▶ [YOUR TASK] Return, exactly as written, the lines of the material from its top through the line with "The width and", keeping pictures out.

===== RECORDS FOR PROCESSING =====

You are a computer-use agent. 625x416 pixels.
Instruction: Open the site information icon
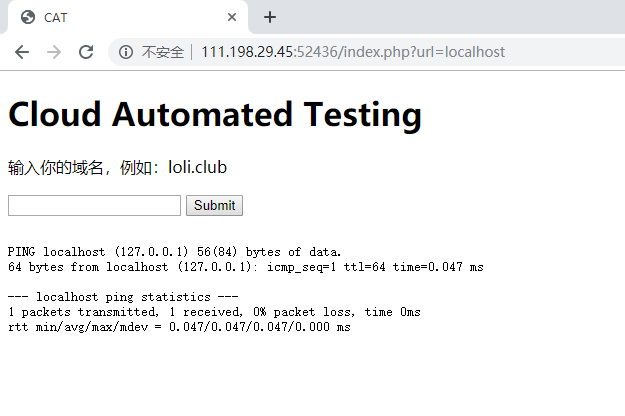click(x=126, y=52)
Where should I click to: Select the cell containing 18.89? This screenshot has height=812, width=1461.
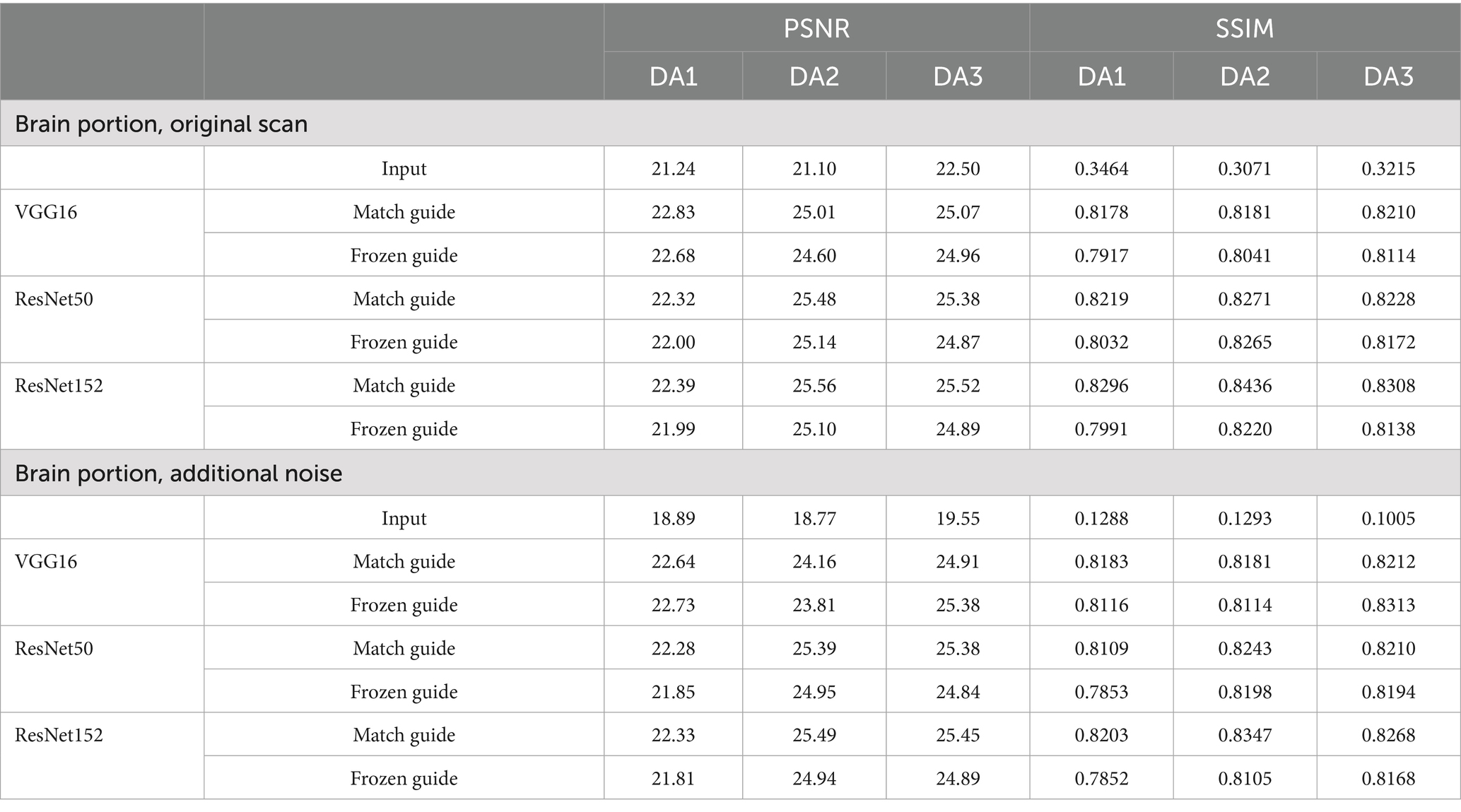click(x=674, y=518)
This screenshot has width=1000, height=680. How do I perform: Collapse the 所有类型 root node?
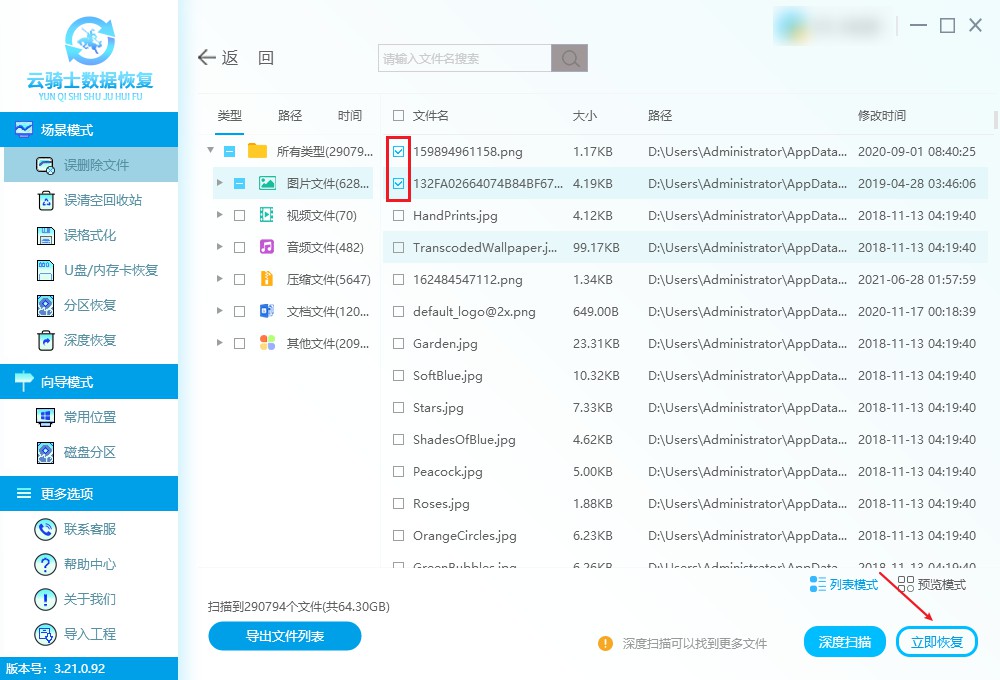210,151
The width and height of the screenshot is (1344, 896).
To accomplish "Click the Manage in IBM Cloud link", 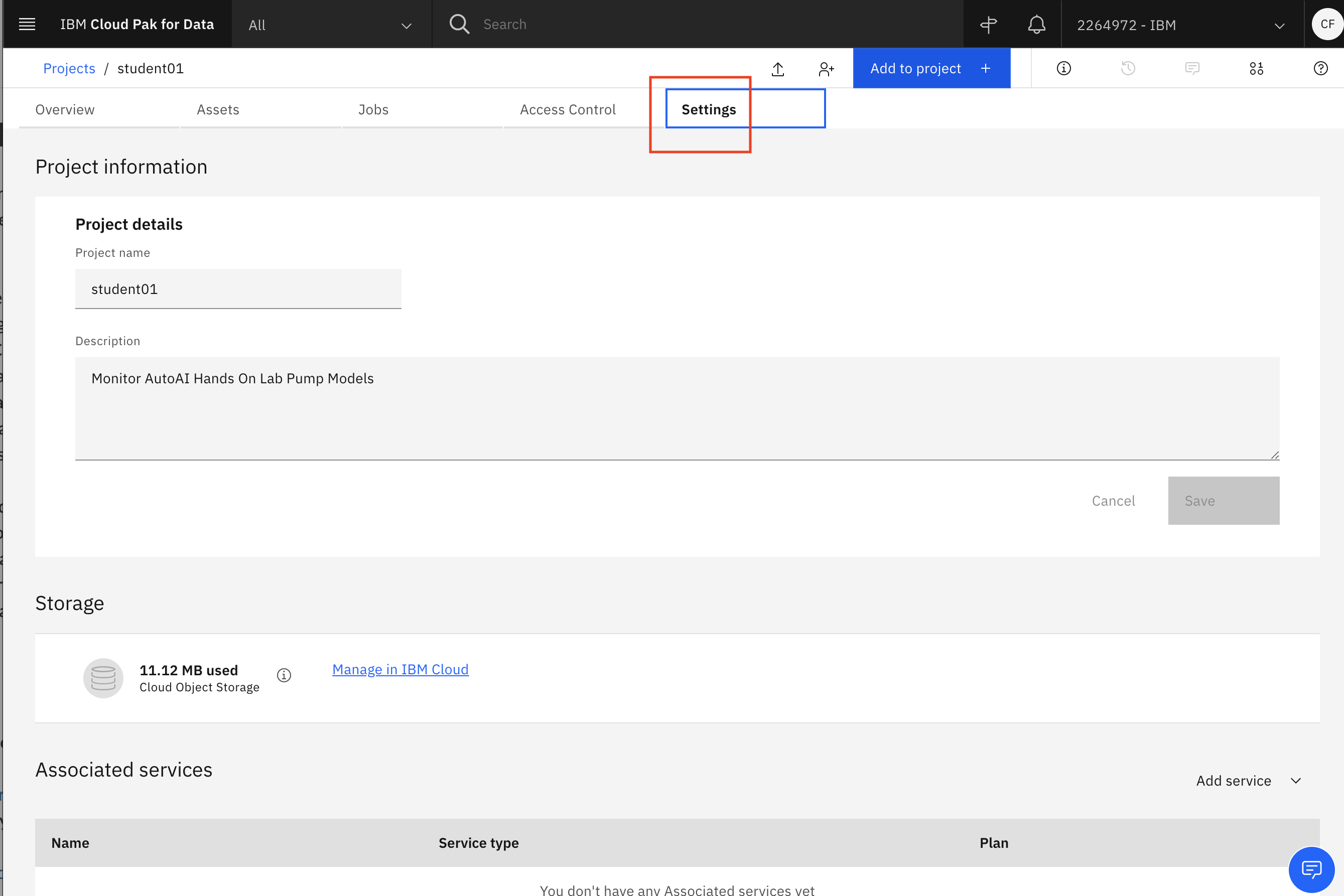I will (400, 668).
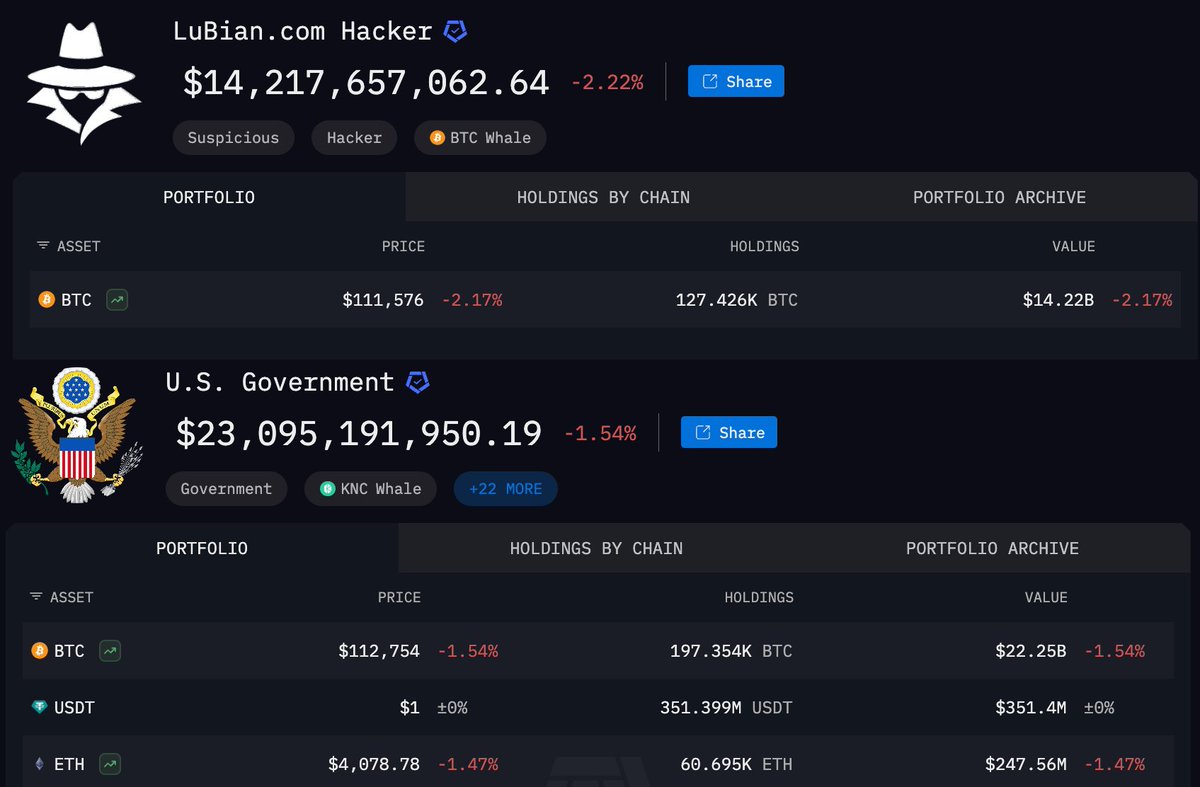Share the LuBian.com Hacker profile
The image size is (1200, 787).
(x=736, y=81)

=====

▶ [RESULT OF THE EXERCISE]
You are a computer-use agent. 625x416 pixels.
Instruction: Open the site information icon
click(x=126, y=52)
Where should I click to: Select the cell containing 18.89? This screenshot has height=812, width=1461.
click(x=674, y=518)
This screenshot has width=1000, height=680. How do I perform: Collapse the 所有类型 root node?
210,151
The width and height of the screenshot is (1344, 896).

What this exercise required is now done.